Поет прибывшая на фронт актриса — героиня фильма. Солдаты в касках, задумчивые лица, грустные, словно завороженные глаза. Тишина вокруг.
Тихо и в самом зале. Слышны лишь голос актрисы да шорохи, которые издает старая, теперь уже чуть ли не тридцатилетней давности лента. Актриса поет:
Знаю я: у окна старая мать,
Поджидая меня, будет скучать.
Где, на каком фронте впервые услыхал я эту песню?
Как ни мало появлялось в войну новых кинокартин, даже их не всегда удавалось посмотреть солдату — не-досуг было. И не из фильма, вовсе не из него узнал я ту песню — услышал от друга своего Сергея Крутилина.
Давно это было, но как сейчас помню: каждый раз, когда наступало затишье, и мы, грязные и усталые устраивались на нарах свежевырытой землянки, Сергей вполголоса запевал. А потом долго сидел, склонившись над листком бумаги, и, как на уроке чистописания, аккуратным почерком выводил письмо в далекий городок Белебей своей матери — Крутилиной Татьяне Герасимовне.
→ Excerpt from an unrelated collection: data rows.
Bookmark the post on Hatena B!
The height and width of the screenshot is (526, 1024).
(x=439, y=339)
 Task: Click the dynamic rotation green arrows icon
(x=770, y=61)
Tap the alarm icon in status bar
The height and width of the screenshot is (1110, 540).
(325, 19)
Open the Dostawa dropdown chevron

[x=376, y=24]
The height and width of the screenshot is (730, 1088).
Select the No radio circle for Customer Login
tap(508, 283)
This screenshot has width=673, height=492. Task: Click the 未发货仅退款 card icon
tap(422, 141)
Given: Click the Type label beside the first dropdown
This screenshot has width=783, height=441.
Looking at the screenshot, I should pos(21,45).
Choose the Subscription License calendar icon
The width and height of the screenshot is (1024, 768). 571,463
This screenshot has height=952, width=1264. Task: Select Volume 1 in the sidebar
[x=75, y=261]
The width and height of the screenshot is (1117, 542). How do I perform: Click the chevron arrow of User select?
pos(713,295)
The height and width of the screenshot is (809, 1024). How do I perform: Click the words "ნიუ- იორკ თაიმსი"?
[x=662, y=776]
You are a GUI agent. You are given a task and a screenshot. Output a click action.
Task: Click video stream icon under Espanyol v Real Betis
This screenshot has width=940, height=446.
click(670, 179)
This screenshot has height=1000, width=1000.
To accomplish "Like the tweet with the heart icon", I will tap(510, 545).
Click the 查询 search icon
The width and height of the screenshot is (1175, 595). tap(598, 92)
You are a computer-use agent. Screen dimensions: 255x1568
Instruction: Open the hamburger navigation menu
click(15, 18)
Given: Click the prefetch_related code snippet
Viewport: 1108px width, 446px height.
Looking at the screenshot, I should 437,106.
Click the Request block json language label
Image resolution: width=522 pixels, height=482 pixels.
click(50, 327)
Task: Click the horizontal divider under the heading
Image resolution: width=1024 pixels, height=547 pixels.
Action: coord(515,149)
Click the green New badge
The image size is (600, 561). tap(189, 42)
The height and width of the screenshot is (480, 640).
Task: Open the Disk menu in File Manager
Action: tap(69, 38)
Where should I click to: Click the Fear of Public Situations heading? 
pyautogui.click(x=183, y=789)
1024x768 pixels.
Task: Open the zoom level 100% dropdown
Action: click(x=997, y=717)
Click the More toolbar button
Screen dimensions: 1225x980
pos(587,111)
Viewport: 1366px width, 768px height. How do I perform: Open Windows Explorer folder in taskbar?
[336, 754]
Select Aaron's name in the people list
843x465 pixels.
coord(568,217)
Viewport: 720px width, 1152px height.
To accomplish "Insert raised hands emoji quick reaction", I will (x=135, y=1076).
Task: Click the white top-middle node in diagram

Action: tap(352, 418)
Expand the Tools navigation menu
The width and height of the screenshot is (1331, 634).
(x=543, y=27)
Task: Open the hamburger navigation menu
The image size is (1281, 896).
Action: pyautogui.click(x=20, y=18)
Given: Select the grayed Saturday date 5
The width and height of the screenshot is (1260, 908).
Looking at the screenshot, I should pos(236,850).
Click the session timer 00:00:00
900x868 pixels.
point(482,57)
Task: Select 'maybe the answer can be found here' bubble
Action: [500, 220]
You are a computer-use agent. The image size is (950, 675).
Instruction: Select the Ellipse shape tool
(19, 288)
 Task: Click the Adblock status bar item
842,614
Мы с Сергеем немало прошли по фронтовым дорогам. Дружили, ели из одного котелка, лежали в одном госпитале. Однажды в разоренной фашистами деревушке на Брянщине, в покинутом жильцами доме, где останавливались на постой, обнаружили мы старенький томик стихов тезки Крутилина — Сергея Есенина. И как бы открыли для себя заново знаменитого поэта.
До войны Есенина почти не изучали. И мы, довоенные школяры, мало что знали о нем.
А тут — «Клен ты мой опавший...»
Томик Есенина мы таскали с Крутилиным поочередно в своих вещевых мешках, поочередно читали и перечитывали на привалах. Из всех стихотворений Сергею больше всего нравилось, помнится, одно, посвященное матери. О том, как часто выходит она в своем ветхом, старомодном шушуне на дорогу, как ждет, не может дождаться запропавшего где-то сына...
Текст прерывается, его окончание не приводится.